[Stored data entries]
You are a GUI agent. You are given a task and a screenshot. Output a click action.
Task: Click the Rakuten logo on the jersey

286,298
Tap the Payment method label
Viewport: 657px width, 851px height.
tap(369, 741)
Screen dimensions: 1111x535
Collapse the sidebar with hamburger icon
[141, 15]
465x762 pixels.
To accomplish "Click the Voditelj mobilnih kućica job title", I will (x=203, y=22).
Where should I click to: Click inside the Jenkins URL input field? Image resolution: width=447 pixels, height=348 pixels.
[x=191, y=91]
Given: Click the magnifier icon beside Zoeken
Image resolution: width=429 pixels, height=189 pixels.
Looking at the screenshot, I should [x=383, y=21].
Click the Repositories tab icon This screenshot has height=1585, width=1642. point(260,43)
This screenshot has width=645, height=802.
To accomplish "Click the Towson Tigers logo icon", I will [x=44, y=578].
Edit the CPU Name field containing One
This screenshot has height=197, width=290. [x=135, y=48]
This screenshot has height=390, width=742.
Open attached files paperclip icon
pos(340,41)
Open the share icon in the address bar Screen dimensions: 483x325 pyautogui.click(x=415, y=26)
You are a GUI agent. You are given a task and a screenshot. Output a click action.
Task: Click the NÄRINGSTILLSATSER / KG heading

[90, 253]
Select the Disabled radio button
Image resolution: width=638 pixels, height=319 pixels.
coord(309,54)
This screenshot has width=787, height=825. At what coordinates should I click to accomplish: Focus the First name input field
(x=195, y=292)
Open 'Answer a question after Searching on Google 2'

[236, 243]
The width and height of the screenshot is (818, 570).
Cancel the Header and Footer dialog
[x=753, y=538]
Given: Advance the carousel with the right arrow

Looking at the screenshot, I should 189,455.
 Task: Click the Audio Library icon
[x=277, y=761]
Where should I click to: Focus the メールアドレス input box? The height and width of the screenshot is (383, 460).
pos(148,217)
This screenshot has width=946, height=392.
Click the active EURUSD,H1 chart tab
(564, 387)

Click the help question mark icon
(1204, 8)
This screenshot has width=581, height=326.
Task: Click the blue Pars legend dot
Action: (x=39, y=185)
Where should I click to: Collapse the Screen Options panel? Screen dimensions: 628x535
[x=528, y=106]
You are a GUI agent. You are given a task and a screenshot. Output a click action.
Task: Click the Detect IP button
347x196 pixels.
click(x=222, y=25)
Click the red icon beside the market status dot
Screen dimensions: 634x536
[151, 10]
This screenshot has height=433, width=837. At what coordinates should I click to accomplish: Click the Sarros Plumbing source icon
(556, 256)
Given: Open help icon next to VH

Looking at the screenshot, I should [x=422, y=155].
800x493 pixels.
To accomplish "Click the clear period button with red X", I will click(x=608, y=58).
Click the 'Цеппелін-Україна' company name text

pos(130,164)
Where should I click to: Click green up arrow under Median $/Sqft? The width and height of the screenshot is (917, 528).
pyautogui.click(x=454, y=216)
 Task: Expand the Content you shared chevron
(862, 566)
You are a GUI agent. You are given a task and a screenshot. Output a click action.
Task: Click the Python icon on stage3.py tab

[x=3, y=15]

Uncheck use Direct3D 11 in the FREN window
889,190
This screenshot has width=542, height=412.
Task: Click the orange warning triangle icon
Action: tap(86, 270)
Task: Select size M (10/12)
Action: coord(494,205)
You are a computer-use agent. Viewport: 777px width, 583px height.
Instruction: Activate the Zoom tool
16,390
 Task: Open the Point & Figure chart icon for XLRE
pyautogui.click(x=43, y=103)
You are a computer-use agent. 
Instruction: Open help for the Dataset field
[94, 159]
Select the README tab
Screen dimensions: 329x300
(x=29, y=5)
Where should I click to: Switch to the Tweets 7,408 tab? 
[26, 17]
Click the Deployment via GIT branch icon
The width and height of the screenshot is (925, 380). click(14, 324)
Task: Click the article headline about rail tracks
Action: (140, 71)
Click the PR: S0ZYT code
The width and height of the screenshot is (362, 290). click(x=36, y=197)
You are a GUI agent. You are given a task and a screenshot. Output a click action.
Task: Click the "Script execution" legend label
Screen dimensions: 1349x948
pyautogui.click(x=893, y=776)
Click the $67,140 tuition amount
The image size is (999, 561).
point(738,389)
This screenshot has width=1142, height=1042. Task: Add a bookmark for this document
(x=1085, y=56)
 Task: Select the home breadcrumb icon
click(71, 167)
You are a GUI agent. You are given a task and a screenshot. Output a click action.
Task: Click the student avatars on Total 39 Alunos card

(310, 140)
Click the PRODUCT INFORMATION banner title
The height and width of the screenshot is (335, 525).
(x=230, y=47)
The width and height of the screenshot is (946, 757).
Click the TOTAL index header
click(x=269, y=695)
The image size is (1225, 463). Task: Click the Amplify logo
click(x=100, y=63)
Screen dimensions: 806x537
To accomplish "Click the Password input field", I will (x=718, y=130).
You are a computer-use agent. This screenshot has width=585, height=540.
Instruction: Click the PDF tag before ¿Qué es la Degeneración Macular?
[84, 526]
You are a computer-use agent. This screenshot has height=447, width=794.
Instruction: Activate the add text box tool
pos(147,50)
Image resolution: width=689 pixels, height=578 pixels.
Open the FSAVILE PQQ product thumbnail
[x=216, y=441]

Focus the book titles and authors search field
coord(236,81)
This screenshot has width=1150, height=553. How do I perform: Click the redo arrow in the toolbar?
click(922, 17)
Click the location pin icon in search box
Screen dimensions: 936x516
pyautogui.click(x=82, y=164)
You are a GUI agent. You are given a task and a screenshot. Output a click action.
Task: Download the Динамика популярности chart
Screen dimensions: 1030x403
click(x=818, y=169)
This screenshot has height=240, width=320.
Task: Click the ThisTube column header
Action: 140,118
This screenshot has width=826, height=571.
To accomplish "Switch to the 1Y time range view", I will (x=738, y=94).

## PROBLEM DETAILS
All of the data, from the first line to the last, should be written out exactly.

## TASK SOLUTION
You are a GUI agent. You are given a task and a screenshot. Output a click action.
Task: Click the Rakuten logo on the jersey

286,298
Tap the Payment method label
Viewport: 657px width, 851px height.
tap(369, 741)
Screen dimensions: 1111x535
Collapse the sidebar with hamburger icon
[141, 15]
465x762 pixels.
To accomplish "Click the Voditelj mobilnih kućica job title", I will (x=203, y=22).
Where should I click to: Click inside the Jenkins URL input field? Image resolution: width=447 pixels, height=348 pixels.
[x=191, y=91]
Given: Click the magnifier icon beside Zoeken
Image resolution: width=429 pixels, height=189 pixels.
Looking at the screenshot, I should [x=383, y=21].
Click the Repositories tab icon This screenshot has height=1585, width=1642. point(260,43)
This screenshot has width=645, height=802.
To accomplish "Click the Towson Tigers logo icon", I will [x=44, y=578].
Edit the CPU Name field containing One
This screenshot has height=197, width=290. [x=135, y=48]
This screenshot has height=390, width=742.
Open attached files paperclip icon
pos(340,41)
Open the share icon in the address bar Screen dimensions: 483x325 pyautogui.click(x=415, y=26)
You are a GUI agent. You are given a task and a screenshot. Output a click action.
Task: Click the NÄRINGSTILLSATSER / KG heading

[90, 253]
Select the Disabled radio button
Image resolution: width=638 pixels, height=319 pixels.
coord(309,54)
This screenshot has width=787, height=825. At what coordinates should I click to accomplish: Focus the First name input field
(x=195, y=292)
Open 'Answer a question after Searching on Google 2'

[236, 243]
The width and height of the screenshot is (818, 570).
Cancel the Header and Footer dialog
[x=753, y=538]
Given: Advance the carousel with the right arrow

Looking at the screenshot, I should 189,455.
 Task: Click the Audio Library icon
[x=277, y=761]
Where should I click to: Focus the メールアドレス input box? The height and width of the screenshot is (383, 460).
pos(148,217)
This screenshot has width=946, height=392.
Click the active EURUSD,H1 chart tab
(564, 387)

Click the help question mark icon
(1204, 8)
This screenshot has width=581, height=326.
Task: Click the blue Pars legend dot
Action: (x=39, y=185)
Where should I click to: Collapse the Screen Options panel? Screen dimensions: 628x535
[x=528, y=106]
You are a GUI agent. You are given a task and a screenshot. Output a click action.
Task: Click the Detect IP button
347x196 pixels.
click(x=222, y=25)
Click the red icon beside the market status dot
Screen dimensions: 634x536
[151, 10]
This screenshot has height=433, width=837. At what coordinates should I click to accomplish: Click the Sarros Plumbing source icon
(556, 256)
Given: Open help icon next to VH

Looking at the screenshot, I should [x=422, y=155].
800x493 pixels.
To accomplish "Click the clear period button with red X", I will click(x=608, y=58).
Click the 'Цеппелін-Україна' company name text

pos(130,164)
Where should I click to: Click green up arrow under Median $/Sqft? The width and height of the screenshot is (917, 528).
pyautogui.click(x=454, y=216)
 Task: Expand the Content you shared chevron
(862, 566)
You are a GUI agent. You are given a task and a screenshot. Output a click action.
Task: Click the Python icon on stage3.py tab

[x=3, y=15]

Uncheck use Direct3D 11 in the FREN window
889,190
This screenshot has width=542, height=412.
Task: Click the orange warning triangle icon
Action: tap(86, 270)
Task: Select size M (10/12)
Action: coord(494,205)
You are a computer-use agent. Viewport: 777px width, 583px height.
Instruction: Activate the Zoom tool
16,390
 Task: Open the Point & Figure chart icon for XLRE
pyautogui.click(x=43, y=103)
You are a computer-use agent. 
Instruction: Open help for the Dataset field
[94, 159]
Select the README tab
Screen dimensions: 329x300
(x=29, y=5)
Where should I click to: Switch to the Tweets 7,408 tab? 
[26, 17]
Click the Deployment via GIT branch icon
The width and height of the screenshot is (925, 380). click(14, 324)
Task: Click the article headline about rail tracks
Action: (140, 71)
Click the PR: S0ZYT code
The width and height of the screenshot is (362, 290). click(x=36, y=197)
You are a GUI agent. You are given a task and a screenshot. Output a click action.
Task: Click the "Script execution" legend label
Screen dimensions: 1349x948
pyautogui.click(x=893, y=776)
Click the $67,140 tuition amount
The image size is (999, 561).
point(738,389)
This screenshot has width=1142, height=1042. Task: Add a bookmark for this document
(x=1085, y=56)
 Task: Select the home breadcrumb icon
click(71, 167)
You are a GUI agent. You are given a task and a screenshot. Output a click action.
Task: Click the student avatars on Total 39 Alunos card

(310, 140)
Click the PRODUCT INFORMATION banner title
The height and width of the screenshot is (335, 525).
(x=230, y=47)
The width and height of the screenshot is (946, 757).
Click the TOTAL index header
click(x=269, y=695)
The image size is (1225, 463). Task: Click the Amplify logo
click(x=100, y=63)
Screen dimensions: 806x537
To accomplish "Click the Password input field", I will (x=718, y=130).
You are a computer-use agent. This screenshot has width=585, height=540.
Instruction: Click the PDF tag before ¿Qué es la Degeneración Macular?
[84, 526]
You are a computer-use agent. This screenshot has height=447, width=794.
Instruction: Activate the add text box tool
pos(147,50)
Image resolution: width=689 pixels, height=578 pixels.
Open the FSAVILE PQQ product thumbnail
[x=216, y=441]

Focus the book titles and authors search field
coord(236,81)
This screenshot has width=1150, height=553. How do I perform: Click the redo arrow in the toolbar?
click(922, 17)
Click the location pin icon in search box
Screen dimensions: 936x516
pyautogui.click(x=82, y=164)
You are a GUI agent. You are given a task and a screenshot. Output a click action.
Task: Download the Динамика популярности chart
Screen dimensions: 1030x403
click(x=818, y=169)
This screenshot has height=240, width=320.
Task: Click the ThisTube column header
Action: 140,118
This screenshot has width=826, height=571.
To accomplish "Switch to the 1Y time range view", I will (x=738, y=94).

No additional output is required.